Ensemble Survival Analysis for Preclinical Cognitive Decline Prediction in Alzheimer's Disease Using Longitudinal Biomarkers
- URL: http://arxiv.org/abs/2503.16645v1
- Date: Thu, 20 Mar 2025 18:56:32 GMT
- Title: Ensemble Survival Analysis for Preclinical Cognitive Decline Prediction in Alzheimer's Disease Using Longitudinal Biomarkers
- Authors: Dhrubajyoti Ghosh, Samhita Pal, Michael Lutz, Sheng Luo,
- Abstract summary: Traditional survival models fail to capture complex longitudinal biomarker patterns associated with disease progression.<n>We propose an ensemble survival analysis framework integrating multiple survival models to improve early prediction of clinical progression.<n>One follow-up visit after baseline significantly improved prediction accuracy (48.1% C-index, 48.2% AUC gains)

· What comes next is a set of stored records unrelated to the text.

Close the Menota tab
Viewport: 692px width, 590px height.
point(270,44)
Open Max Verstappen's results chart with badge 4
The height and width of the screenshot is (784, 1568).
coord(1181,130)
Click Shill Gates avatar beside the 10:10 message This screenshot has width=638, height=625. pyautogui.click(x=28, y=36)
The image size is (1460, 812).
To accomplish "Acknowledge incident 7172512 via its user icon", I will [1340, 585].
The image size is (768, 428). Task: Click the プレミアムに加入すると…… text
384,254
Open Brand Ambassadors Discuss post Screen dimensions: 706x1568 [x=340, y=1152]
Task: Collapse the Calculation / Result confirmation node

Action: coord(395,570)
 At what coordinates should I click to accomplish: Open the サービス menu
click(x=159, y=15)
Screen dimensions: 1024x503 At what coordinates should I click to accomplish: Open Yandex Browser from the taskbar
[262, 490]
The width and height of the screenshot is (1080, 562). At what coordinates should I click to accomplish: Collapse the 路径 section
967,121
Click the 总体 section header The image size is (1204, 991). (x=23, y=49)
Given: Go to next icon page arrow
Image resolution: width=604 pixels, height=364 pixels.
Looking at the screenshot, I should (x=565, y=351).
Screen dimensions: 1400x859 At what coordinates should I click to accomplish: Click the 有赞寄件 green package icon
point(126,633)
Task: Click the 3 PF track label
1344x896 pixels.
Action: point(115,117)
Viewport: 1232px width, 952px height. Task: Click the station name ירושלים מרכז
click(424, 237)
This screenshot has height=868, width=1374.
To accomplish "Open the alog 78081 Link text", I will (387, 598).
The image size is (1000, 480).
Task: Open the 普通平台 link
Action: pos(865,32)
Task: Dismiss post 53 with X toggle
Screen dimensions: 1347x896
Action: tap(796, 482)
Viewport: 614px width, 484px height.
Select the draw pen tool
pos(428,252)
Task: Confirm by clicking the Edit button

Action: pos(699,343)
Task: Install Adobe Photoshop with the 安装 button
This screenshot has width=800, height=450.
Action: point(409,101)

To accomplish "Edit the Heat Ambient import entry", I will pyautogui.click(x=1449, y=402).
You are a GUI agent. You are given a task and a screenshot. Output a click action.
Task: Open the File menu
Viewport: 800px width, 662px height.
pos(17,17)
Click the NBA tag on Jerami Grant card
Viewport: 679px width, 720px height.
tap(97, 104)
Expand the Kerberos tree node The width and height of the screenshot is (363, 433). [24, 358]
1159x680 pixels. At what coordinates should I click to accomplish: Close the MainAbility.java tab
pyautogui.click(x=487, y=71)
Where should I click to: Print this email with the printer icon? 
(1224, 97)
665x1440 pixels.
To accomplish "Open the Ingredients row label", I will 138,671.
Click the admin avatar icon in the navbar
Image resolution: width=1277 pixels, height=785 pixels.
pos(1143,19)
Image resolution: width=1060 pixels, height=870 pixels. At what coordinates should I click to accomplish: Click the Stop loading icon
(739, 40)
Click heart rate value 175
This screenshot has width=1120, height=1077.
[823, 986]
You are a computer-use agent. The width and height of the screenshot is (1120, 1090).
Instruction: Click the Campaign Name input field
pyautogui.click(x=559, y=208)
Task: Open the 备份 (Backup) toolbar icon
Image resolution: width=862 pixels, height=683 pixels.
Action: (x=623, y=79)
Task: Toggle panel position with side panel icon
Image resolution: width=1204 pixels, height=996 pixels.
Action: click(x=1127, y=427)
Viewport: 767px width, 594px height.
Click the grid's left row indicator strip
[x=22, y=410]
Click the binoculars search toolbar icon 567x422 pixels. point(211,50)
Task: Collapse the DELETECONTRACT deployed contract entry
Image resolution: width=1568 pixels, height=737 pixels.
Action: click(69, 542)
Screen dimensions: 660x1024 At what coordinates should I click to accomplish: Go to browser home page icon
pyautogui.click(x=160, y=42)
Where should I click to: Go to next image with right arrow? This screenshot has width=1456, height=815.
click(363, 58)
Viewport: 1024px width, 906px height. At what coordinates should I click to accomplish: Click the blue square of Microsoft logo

- Score: 0.9509915687694127
- License: http://creativecommons.org/licenses/by-nc-nd/4.0/
- Abstract: Predicting the risk of clinical progression from cognitively normal (CN) status to mild cognitive impairment (MCI) or Alzheimer's disease (AD) is critical for early intervention in Alzheimer's disease (AD). Traditional survival models often fail to capture complex longitudinal biomarker patterns associated with disease progression. We propose an ensemble survival analysis framework integrating multiple survival models to improve early prediction of clinical progression in initially cognitively normal individuals. We analyzed longitudinal biomarker data from the Alzheimer's Disease Neuroimaging Initiative (ADNI) cohort, including 721 participants, limiting analysis to up to three visits (baseline, 6-month follow-up, 12-month follow-up). Of these, 142 (19.7%) experienced clinical progression to MCI or AD. Our approach combined penalized Cox regression (LASSO, Elastic Net) with advanced survival models (Random Survival Forest, DeepSurv, XGBoost). Model predictions were aggregated using ensemble averaging and Bayesian Model Averaging (BMA). Predictive performance was assessed using Harrell's concordance index (C-index) and time-dependent area under the curve (AUC). The ensemble model achieved a peak C-index of 0.907 and an integrated time-dependent AUC of 0.904, outperforming baseline-only models (C-index 0.608). One follow-up visit after baseline significantly improved prediction accuracy (48.1% C-index, 48.2% AUC gains), while adding a second follow-up provided only marginal gains (2.1% C-index, 2.7% AUC). Our ensemble survival framework effectively integrates diverse survival models and aggregation techniques to enhance early prediction of preclinical AD progression. These findings highlight the importance of leveraging longitudinal biomarker data, particularly one follow-up visit, for accurate risk stratification and personalized intervention strategies.